At least 35 people were killed and more than 130 injured in a Russian missile attack on a base in western Ukraine, just ten miles from the border with Poland.

The deadly missile barrage, which devastated a base northwest of Lviv, drew the conflict close to NATO’s border and showed Moscow expanding its war effort to parts of Ukraine that so far have escaped bombs and shelling.

The governor of Lviv, Maksym Kozytskyy, said that Russian forces had fired more than 30 cruise missiles at the base, known as the International Center for Peacekeeping & Security. Air defense systems had knocked out some of the missiles.

The strike ramps up the stakes of the 17-day-old Russia-Ukraine war. While NATO has so far ruled out imposing a no-fly zone over Ukraine, the alliance is supporting Ukraine’s resistance via weapons shipments, many of which transit through Poland.

Attacks against such shipments would bring Russia and NATO closer to direct conflict — a scenario that NATO’s chief and the White House have repeatedly said they want to avoid. According to Ukraine’s defense minister, foreign instructors had worked at the base near Lviv, although it remained unclear whether foreigners were among those killed in the attack.

“Russia has attacked the International Center for Peacekeeping & Security near Lviv. Foreign instructors work here.
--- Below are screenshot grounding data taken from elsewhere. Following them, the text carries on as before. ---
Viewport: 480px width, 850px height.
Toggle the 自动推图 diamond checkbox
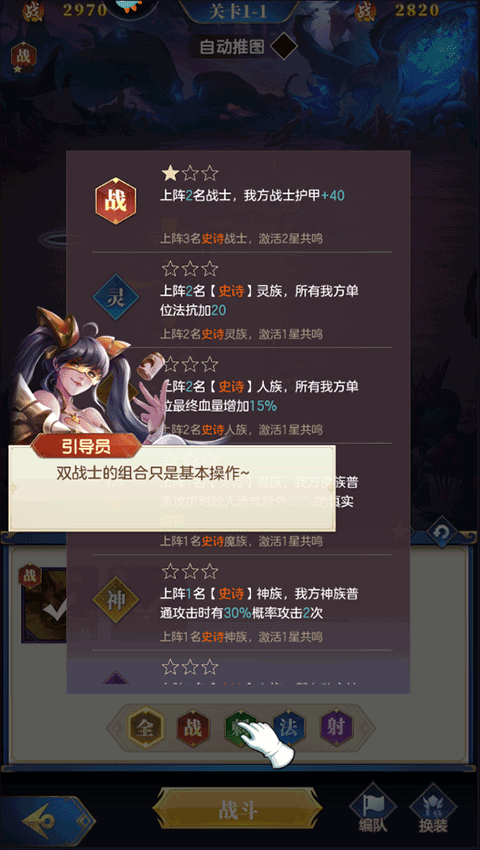point(284,47)
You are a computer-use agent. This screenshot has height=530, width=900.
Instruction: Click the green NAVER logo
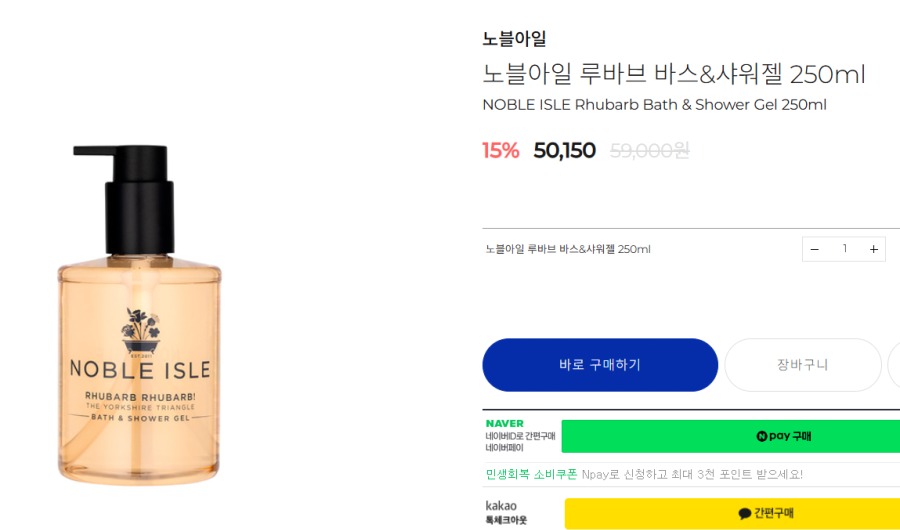504,424
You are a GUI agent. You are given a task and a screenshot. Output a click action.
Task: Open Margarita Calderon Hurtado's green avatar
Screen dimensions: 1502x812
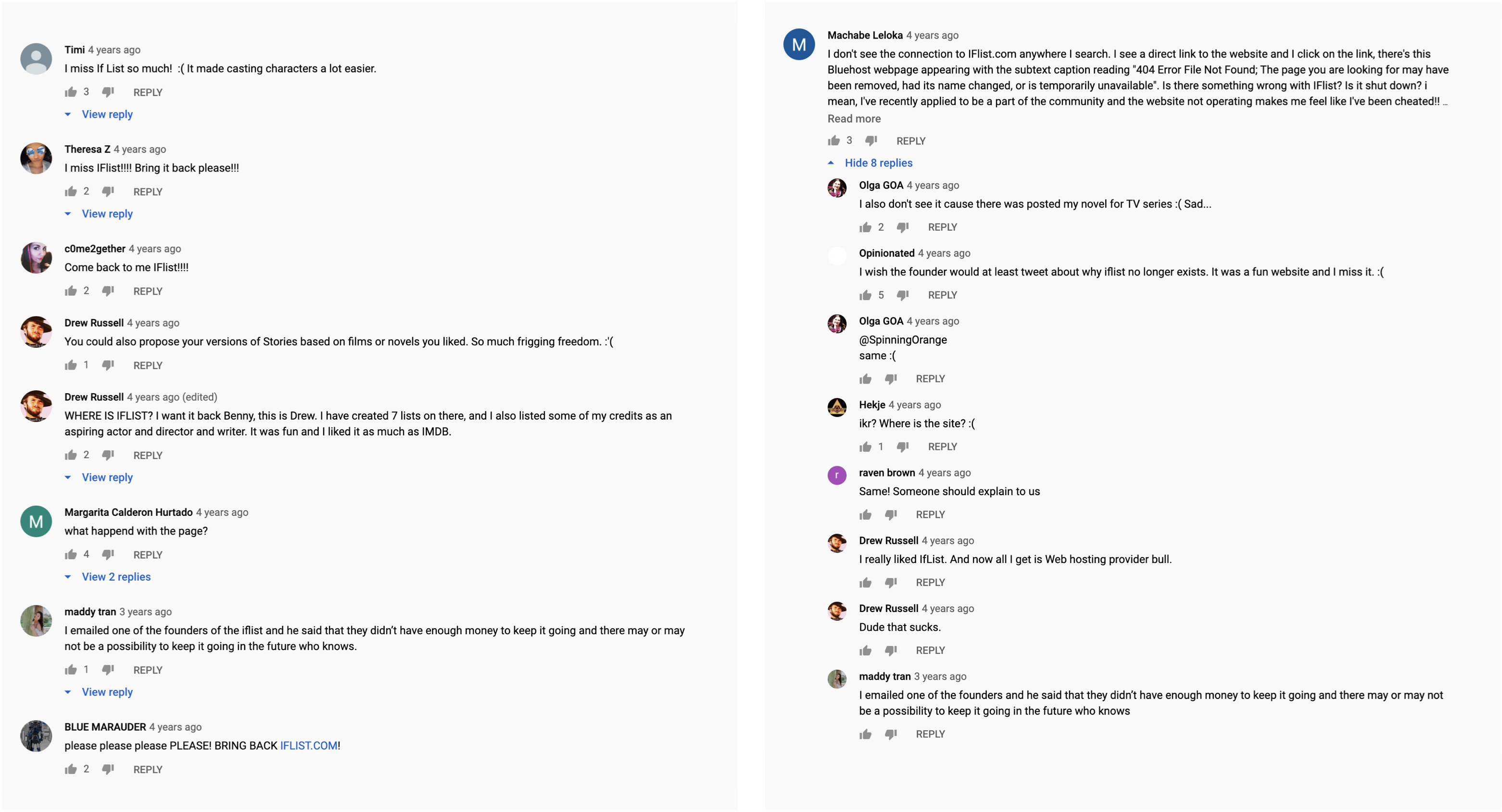(36, 521)
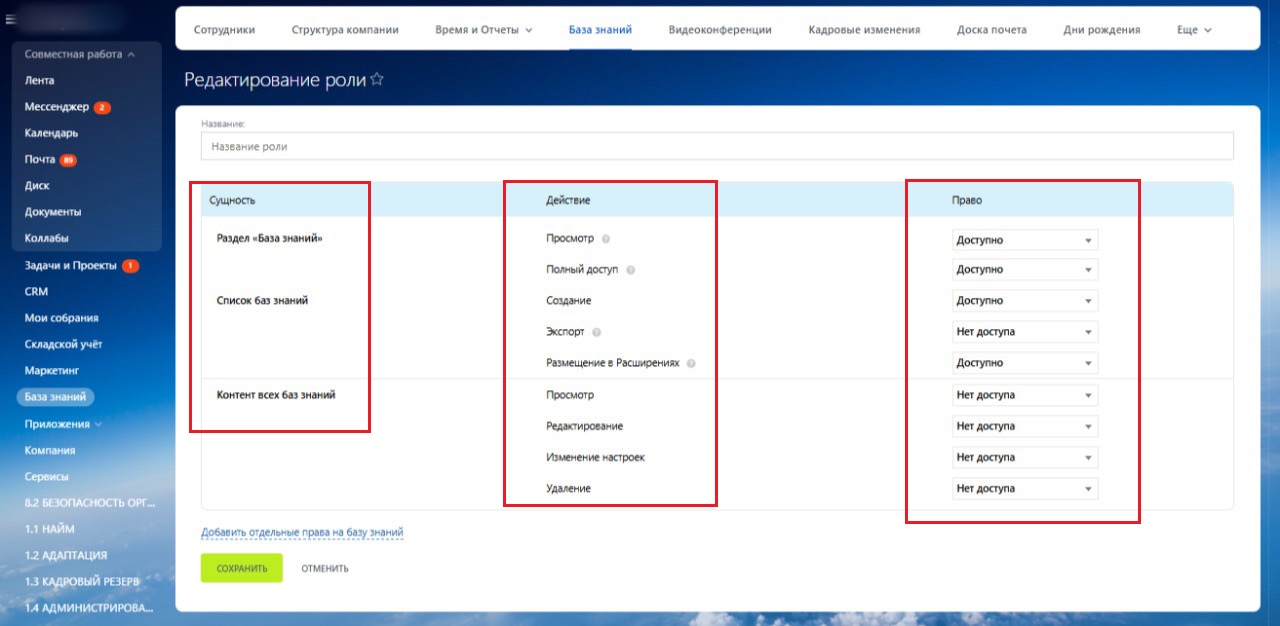Expand the Редактирование permission dropdown
This screenshot has width=1280, height=626.
pyautogui.click(x=1024, y=426)
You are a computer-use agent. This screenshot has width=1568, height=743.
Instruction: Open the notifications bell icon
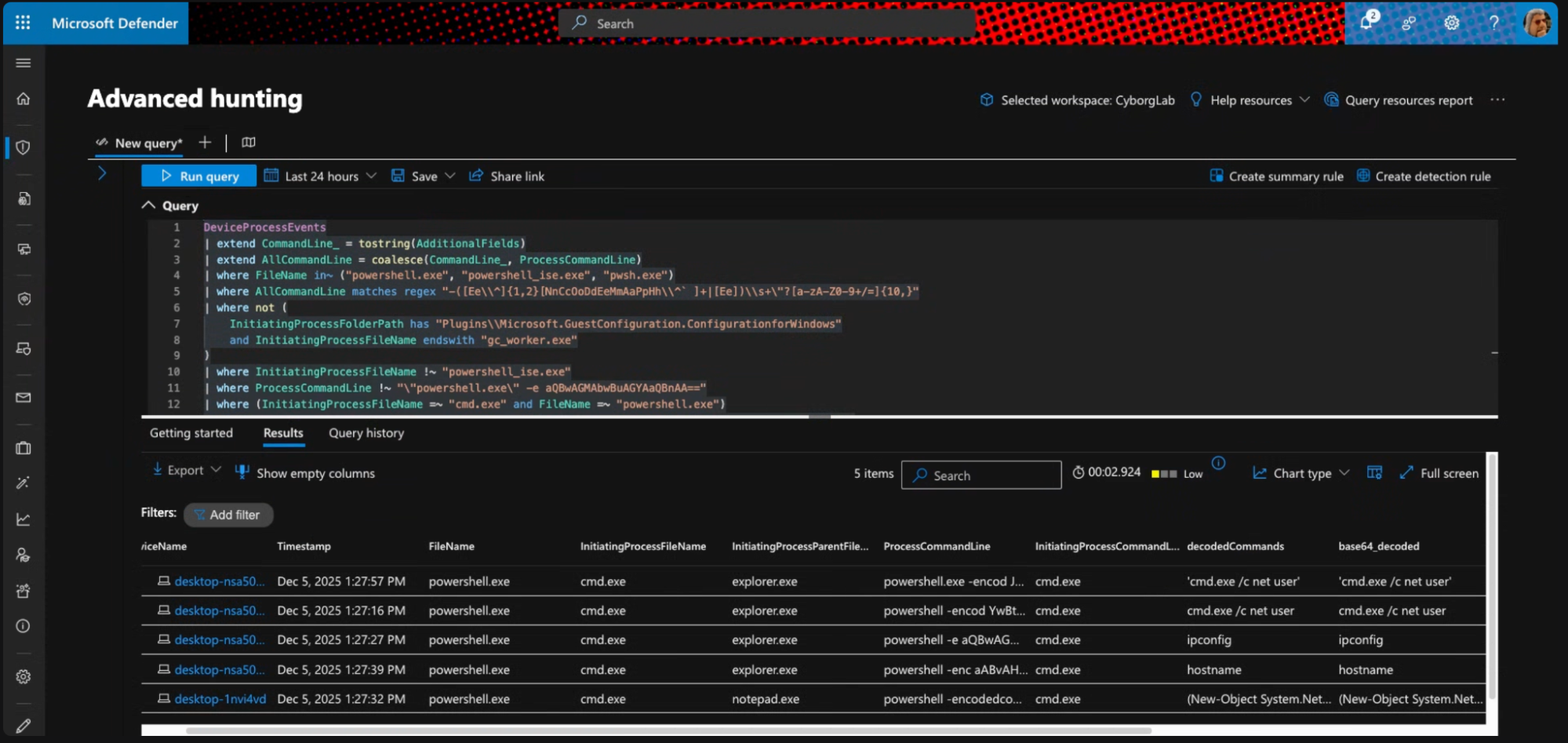pos(1367,22)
Information about the victims is being clarified,” tweeted the minister, Oleksii Reznikov. “This is new terrorist attack on peace & security near the EU-NATO border. Action must be taken to stop this. Close the sky!”

U.K. minister Michael Gove called the attack “a significant escalation.”
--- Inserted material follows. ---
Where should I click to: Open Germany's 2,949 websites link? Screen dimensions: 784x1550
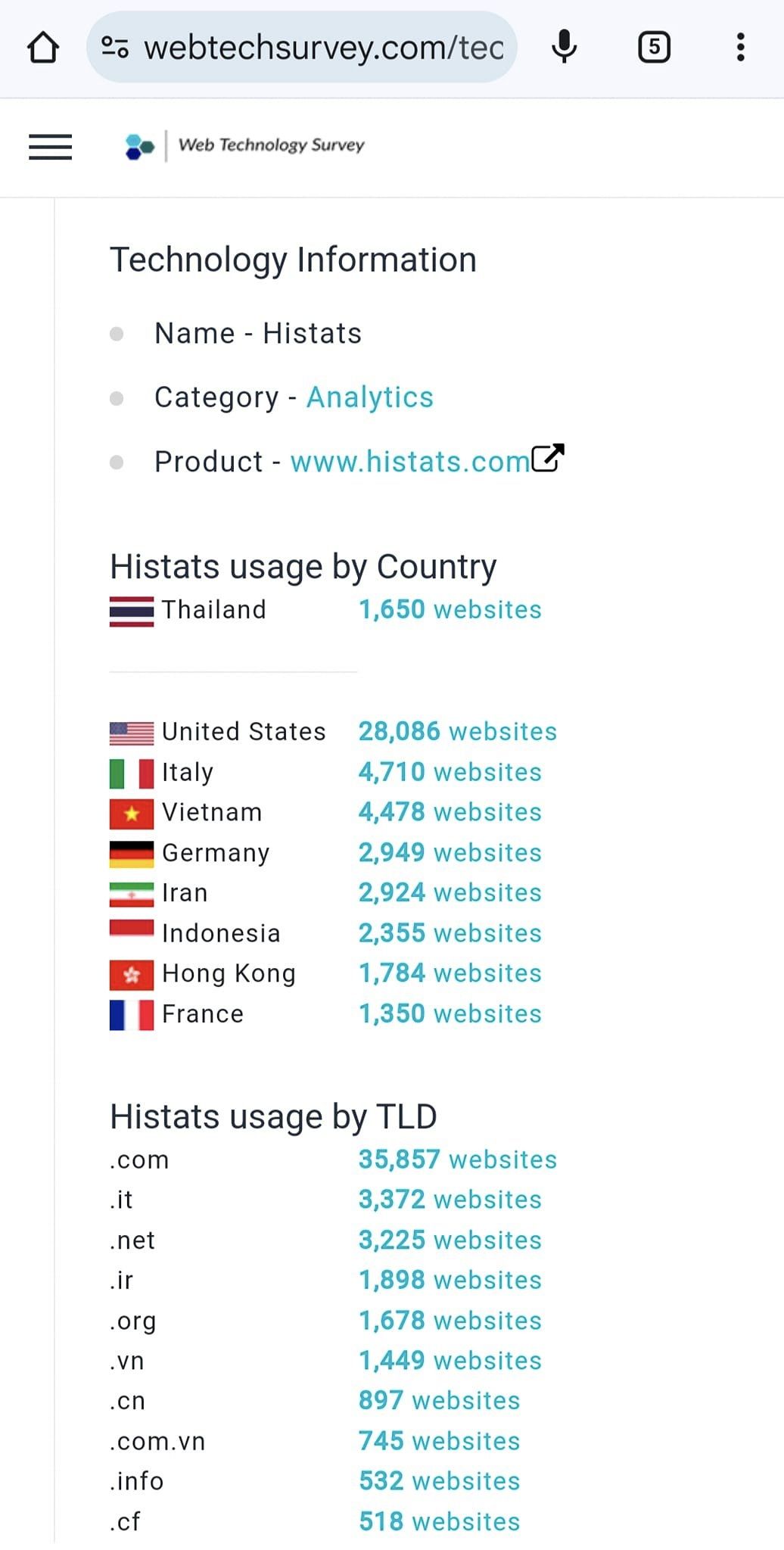click(450, 853)
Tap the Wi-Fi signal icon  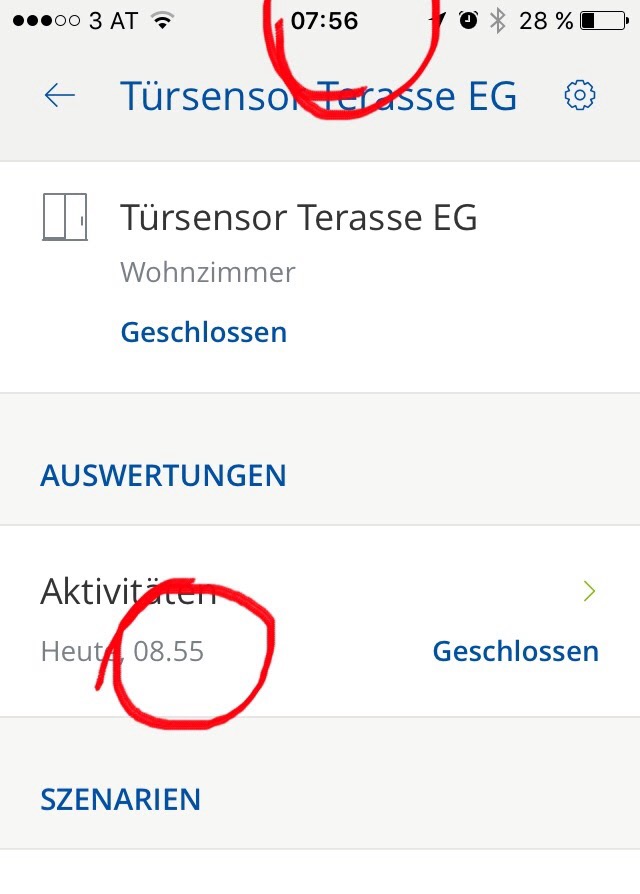[162, 20]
The assault came a day after Moscow threatened to take action against Western countries’ continued supply of arms to Ukraine.
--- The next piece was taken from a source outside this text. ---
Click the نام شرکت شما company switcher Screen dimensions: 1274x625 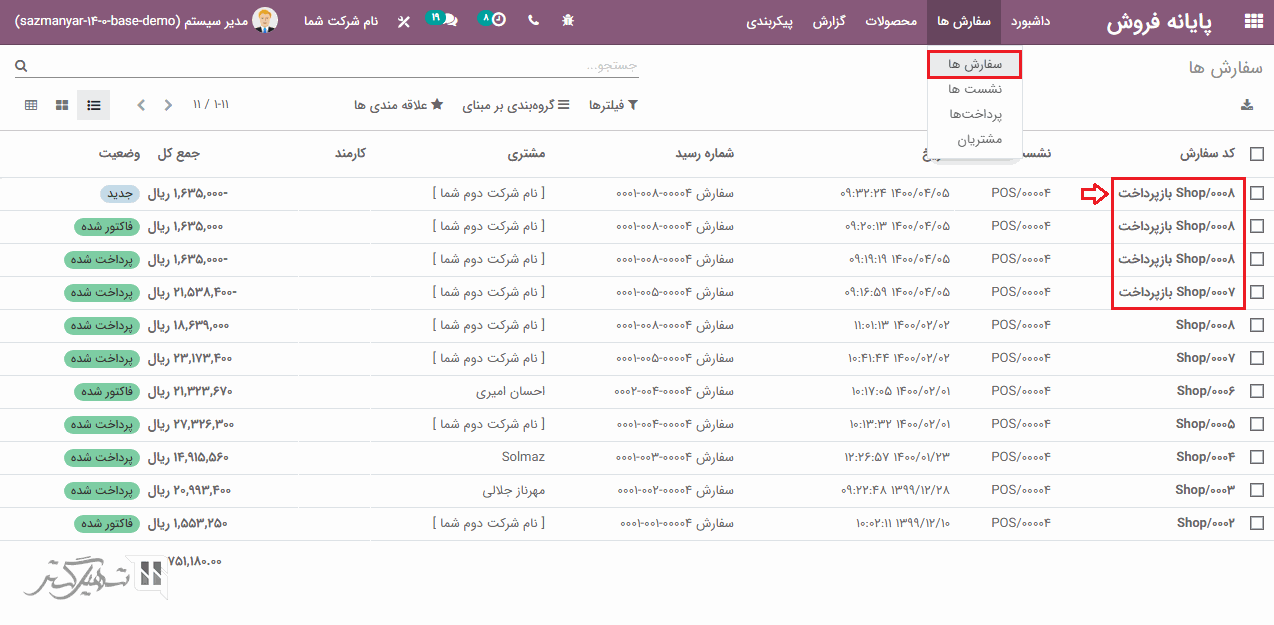tap(340, 21)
“We warned the United States that the orchestrated pumping of weapons from a number of countries is not just a dangerous move, it is a move that turns these convoys into legitimate targets,” Russian Deputy Foreign Minister Sergei Ryabkov told state television Channel One on Saturday.

Optimism from negotiators

Meanwhile, both Ukrainian and Russian negotiators voiced cautious optimism Sunday about a potential resolution to the conflict.

Mykhailo Podolyak, an adviser to the Ukrainian President, said: “I think we will achieve some results literally in a matter of days.” He added that Russia had begun “to talk constructively.”

Leonid Slutsky, a Russian delegate, said there had been “substantial progress,” state-owned RIA news agency reported. Reuters reported him saying that Russia hoped to soon arrive at a “joint position” with Ukraine.

Meanwhile Chinese state media reported that Beijing is sending its top diplomat, Politburo member Yang Jiechi, to meet U.S. National Security Advisor Jake Sullivan in Rome on Monday, in what will the highest-level official contacts between Beijing and Washington after Russia’s war on Ukraine started.

The West has been pressuring Beijing to take a firmer stance against Moscow, and tomorrow’s meeting will provide a glimpse into where China stands on the unfolding humanitarian crisis and its “rock solid” ties with Moscow.

On Sunday, an American journalist was killed by Russian forces. Brent Renaud, a 51-year-old filmmaker, was shot in the town of Irpin, outside Kyiv.